Thursday, July 3, 2014

How to Get a Bigger Business Market Share for Your Industry

Increasing market share is the goal of every business. It is not the final step for these organizations. Commercial enterprises expect that an increase in market share will lead to an increase in revenue.

If a company that sells corned beef slowly starts to take customers from one of its competitors, they expect that those customers will continue buying corned beef at the same rate that they always did, so the earnings of the other company will now fall in their coffers.

Customers will only make the switch if they perceive that in some way, the newer company has a better product than the one that they previously did business with. If both are determined to be the same, there will be no basis for preference and things will remain unchanged.

This idea applies to both tangible products and people who are building their personal brands. Suppose two actors are going up for the same job. The one who consistently performs well every time they go to an audition will slowly build preference for their brand.

When opportunities arise, they will be cast in the roles that are available. They have built awareness of themselves by making sure they turn up at every audition possible. They did a good job and industry players started preferring them over others. That preference led to an increase in the number of jobs that they were able to get, that is, an increase in market share.
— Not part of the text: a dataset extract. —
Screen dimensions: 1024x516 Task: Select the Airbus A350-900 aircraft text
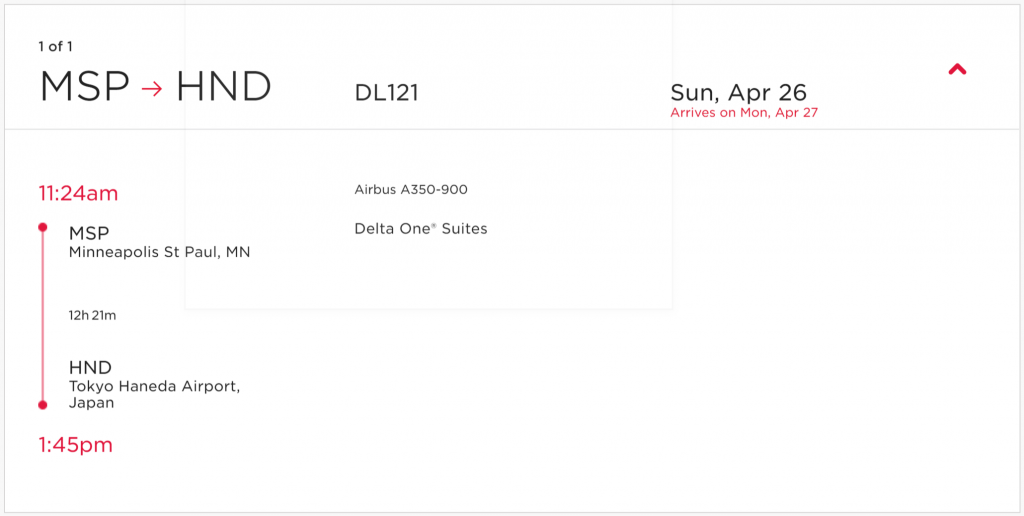coord(411,190)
When they were able to get more jobs, or their market share increased, they were able to earn more money. In fact, as time goes by, if they continue to perform well, they will be able to command a higher rate per job than the average person. They have created preference and that has led to increased profitability for them.
Let’s consider two companies, they are real but I have adjusted the story a bit. Both of these companies sell coconut milk but in the past, one of the brands was more popular because they had positioned their brand as the authority on what made food great.

The newer brand took its time and made sure it appeared everywhere that its competitor was. It also made sure its product was consistently of a higher quality. As a result, people now prefer the newer brand of coconut milk and that company earns more revenue than its competitor.